Start of DOCUMENT SEGMENT

Studio album by Vincent Mason
- Released: November 7, 2025
- Studios: Back Stage (Nashville); Blackbird (Berry Hill);
- Genre: Country
- Length: 44:36
- Labels: Interscope; MCA Nashville; Music Soup;
- Producers: Jake Gear; Chris LaCorte; Vincent Mason; Brett Truitt;

Vincent Mason chronology
| Can't Just Be Me (2024) | There I Go (2025) |  |

Singles from There I Go
- "Wish You Well" Released: February 24, 2025; "Damned If I Do" Released: July 13, 2026;

= There I Go (album) =

There I Go is the debut studio album by American country music artist Vincent Mason. It was released on November 7, 2025, via Interscope, MCA Nashville, and Music Soup. Two singles were released: "Wish You Well" and "Damned If I Do". Five promotional singles, including RIAA-Gold-certified "Hell Is a Dance Floor", were released.

==Background==
Mason announced the album on September 16, 2025, alongside the release of "Days Are Numbered". The album was co-produced by Mason, mainly with Jake Gear, but Chris LaCorte and Brett Truitt also produced select tracks. Mason also co-wrote 13 of the album's 14 tracks.

In support of the album, Mason joined Jordan Davis and Morgan Wallen on their respective tours.

==Critical reception==

There I Go received generally positive reviews, with praise for his sound and criticism towards weak lyrics and a "stagnant delivery." In a review by Entertainment Focus, Mason's storytelling was compared to artists like Tom Petty, Bruce Springsteen, and John Mellencamp, describing Mason as an "old soul in a young man's frame".

End of DOCUMENT SEGMENT
Start of RAW DATA

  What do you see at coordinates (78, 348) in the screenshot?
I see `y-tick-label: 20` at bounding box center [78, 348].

End of RAW DATA
Start of RAW DATA

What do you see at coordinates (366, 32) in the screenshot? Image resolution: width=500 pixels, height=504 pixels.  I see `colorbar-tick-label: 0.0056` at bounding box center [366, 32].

End of RAW DATA

REQUIRED WORK:
a. According to the article on There I Go, on what date did Mason announce the album?
b. Transcribe the passage of the article on There I Go, starting with "Vincent Mason chronology" and going on through "album's 14 tracks.".

EXERCISE SOLUTIONS:
a. September 16, 2025

b.
Vincent Mason chronology
| Can't Just Be Me (2024) | There I Go (2025) |  |

Singles from There I Go
- "Wish You Well" Released: February 24, 2025; "Damned If I Do" Released: July 13, 2026;

= There I Go (album) =

There I Go is the debut studio album by American country music artist Vincent Mason. It was released on November 7, 2025, via Interscope, MCA Nashville, and Music Soup. Two singles were released: "Wish You Well" and "Damned If I Do". Five promotional singles, including RIAA-Gold-certified "Hell Is a Dance Floor", were released.

==Background==
Mason announced the album on September 16, 2025, alongside the release of "Days Are Numbered". The album was co-produced by Mason, mainly with Jake Gear, but Chris LaCorte and Brett Truitt also produced select tracks. Mason also co-wrote 13 of the album's 14 tracks.